Adam17 said:
Ohhh ok, thanks for the clarification on the conservation, though the title is pretty self explanatory lol . I was interpreting Ep=-Ek in the wrong sense. So, I can find the ep at any point in the circle by mg(hcos theta), find the Ek by subtracting Ep from Me and then Solve for Velocity sqrt(2Ek/m), right?
It sounds about right, assuming that what you call Me is the mechanical energy of the system (the same as the total energy, in this case): the sum of the kinetic and the potential energies.
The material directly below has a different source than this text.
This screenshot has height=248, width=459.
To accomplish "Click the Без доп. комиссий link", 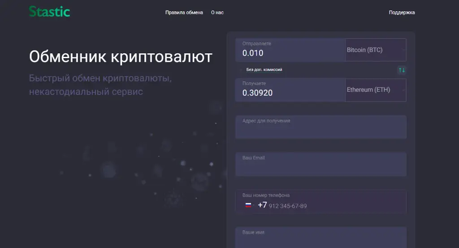I will coord(264,69).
As for the equation you mentioned, you were probably thinking of the equation:
ΔEp = -ΔEk
The deltas are important. The
change in potential energy is equal to the negative of the
change in kinetic energy. (So that the net
change in energy is zero -- energy conservation). This is true in the case where gravity is the only force that does work. So what it's saying is that if you find the change in potential energy between any two points on the circle, it will be equal to the negative of the change in kinetic energy between those two points. This is equivalent to what I told you. To see this, say we evaluate the energy of the system at two points: point 1 and point 2. The equation above says that:
Ep2 - Ep1 = -(Ek2 - Ek1) = Ek1 - Ek2
Rearranging this, we get:
Ep2 + Ek2 = Ep1 + Ek1
Which is what I told you in my previous post. The sum remains the same at any point in the circle, which is an equivalent statement to the statement that the net change in energy is zero, since an change in kinetic energy is canceled out by a change in potential energy of opposite sign.